Why the U.S. context matters

  • Fragmentation: The U.S. lacks a unified national health system and consistent public‑health capacity for rapid contact tracing and ring vaccination, making targeted strategies less reliable.
  • Access and equity: Even if a vaccine is technically still available, reclassifying it as “shared decision‑making” or “high‑risk” introduces friction — more steps, more clinician time, more opportunity for missed vaccination — which tends to lower uptake.
  • Public perception: Moving vaccines off the routine schedule can signal they are less important and fuel hesitancy. “Vaccines are victims of their own success” — when a disease disappears from everyday experience, people question the need for vaccination.
  • Real‑world consequences: Measles resurgence and loss of elimination status in other countries illustrate how coverage declines can lead to outbreaks.

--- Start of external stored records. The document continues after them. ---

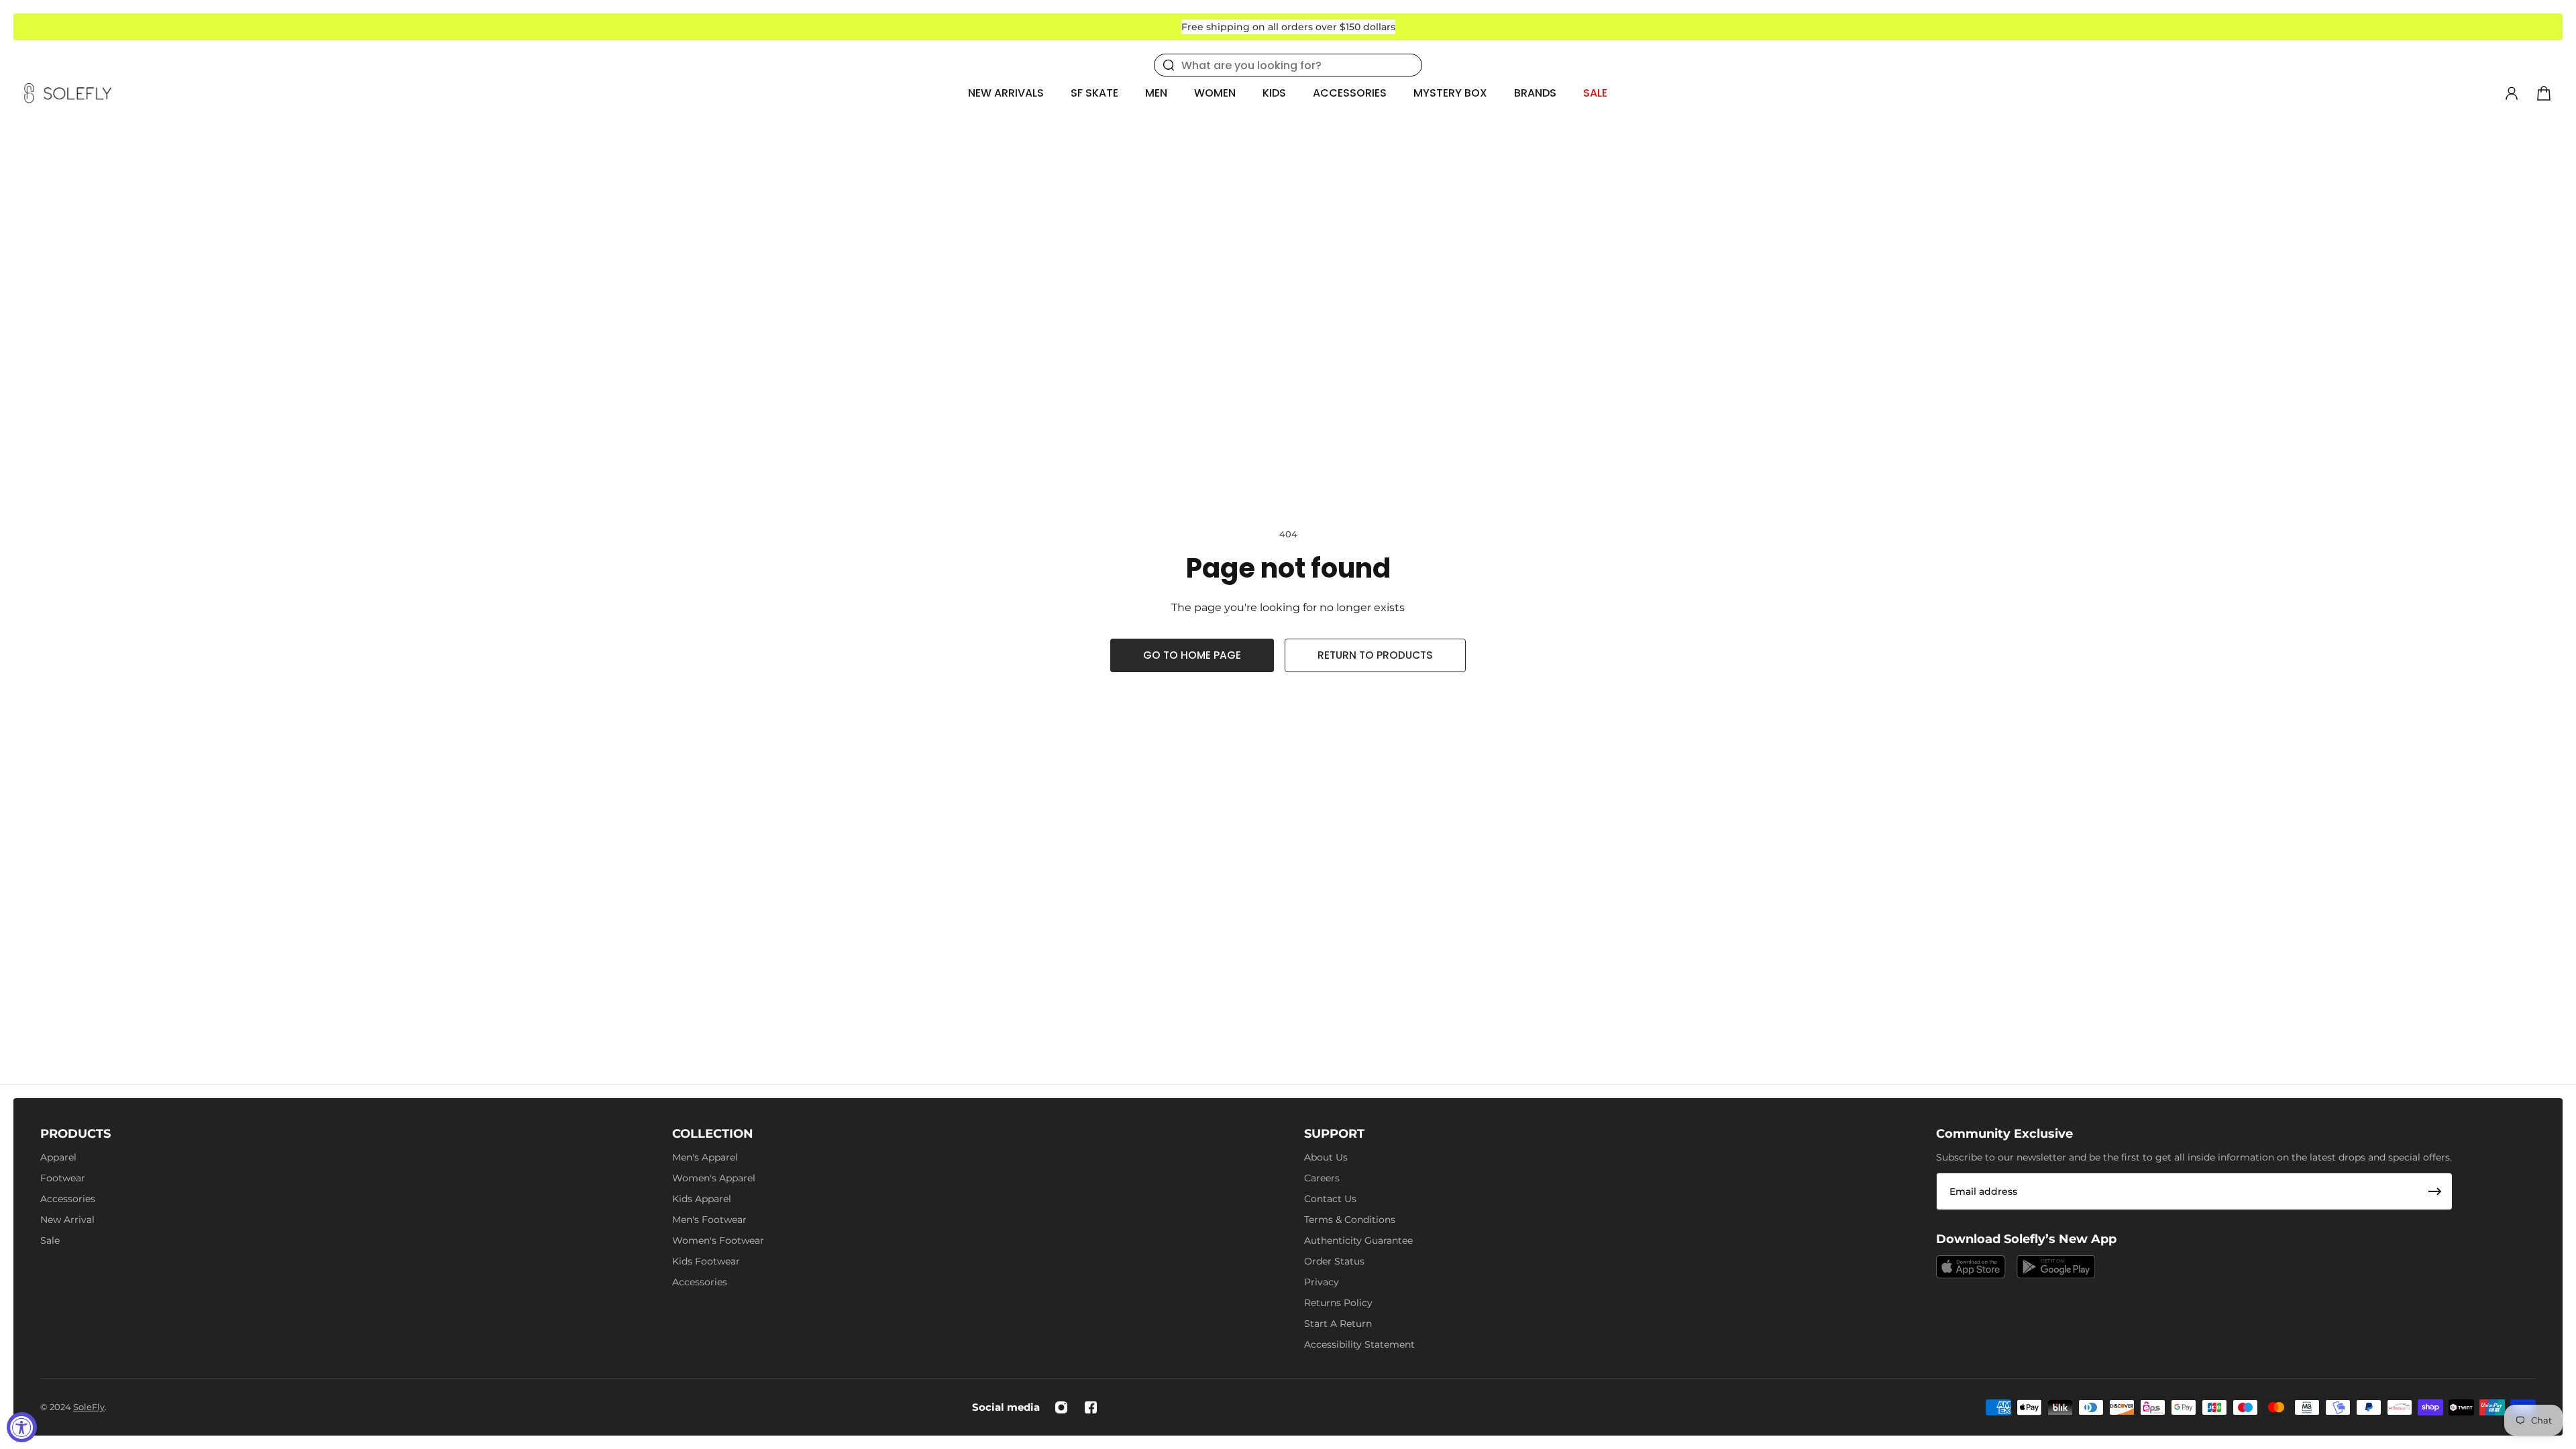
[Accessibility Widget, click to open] (22, 1427)
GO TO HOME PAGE (1192, 655)
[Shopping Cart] (2544, 93)
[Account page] (2512, 93)
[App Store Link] (1971, 1267)
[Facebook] (1091, 1407)
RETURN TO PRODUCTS (1375, 655)
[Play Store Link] (2056, 1267)
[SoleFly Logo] (67, 93)
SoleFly (89, 1406)
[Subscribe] (2435, 1191)
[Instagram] (1061, 1407)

Notable data & examples mentioned

  • CDC pre-change: routine protection against 17 diseases. Post-change: routine for 11 diseases.
  • The “72 shots” count equals all possible injections through age 18 if you count annual boosters (e.g., flu, COVID), not what infants receive at a single visit.
  • Modeling: routine meningococcal vaccination in the U.S. estimated to have prevented ~500 cases and ~54 deaths over ~15 years.
  • Rotavirus vaccination in the U.S. prevents an estimated ~62,000 emergency department visits and ~45,000 hospitalizations per year.

Expert perspectives

  • Jens Lundgren (University of Copenhagen; adviser to Danish Health Authority): Surprised the U.S. would uncritically adopt Denmark as a model; Denmark’s choices are based on local epidemiology, cost‑effectiveness, severity, and the ability to respond to outbreaks.
  • David Higgins (pediatrician/researcher): Rates this policy shift high on the risk scale (8–9/10). He argues that although parents can technically still get the vaccines, practical access and coverage will fall; he recommends clinicians and families continue to follow the American Academy of Pediatrics (AAP) schedule.

Practical implications for parents

  • The AAP still recommends the traditional childhood vaccine schedule; many clinicians advise following that rather than the new federal simplification.
  • Ask your pediatrician directly about any vaccine shifted to “shared decision‑making” (e.g., hepatitis A/B, RSV, rotavirus, flu, meningococcal) — clarify whether your child falls into a high‑risk group and whether you should get the vaccine now.
  • Hepatitis A: still circulating in other regions; consider vaccination especially if travel or other exposure risks exist.
  • RSV protection is complex: options include maternal vaccination in pregnancy and monoclonal antibodies for newborns; timing and eligibility matter, and the new schedule’s footnotes may obscure who qualifies.
  • If you want a vaccine that is no longer classified as routine, be prepared for extra steps: discussing with the provider, possibly more paperwork, and ensuring access.

Risks & what to watch next

  • Potential for lower uptake and more barriers, leading to increased susceptibility to outbreaks (measles, hepatitis A, meningitis, rotavirus complications).
  • Policy drift could continue; experts fear more changes that may erode vaccine availability, trust, and coverage.
  • International schedules are not static — some countries add vaccines while others do not — so “matching” another country’s list is not a fixed benchmark.

Closing notes / sources

  • The episode cites 61 references; the producers direct listeners to the episode transcript and show notes for full citations.
  • Science Versus recommends hearing from your pediatrician and consulting the AAP schedule if you want practical guidance today.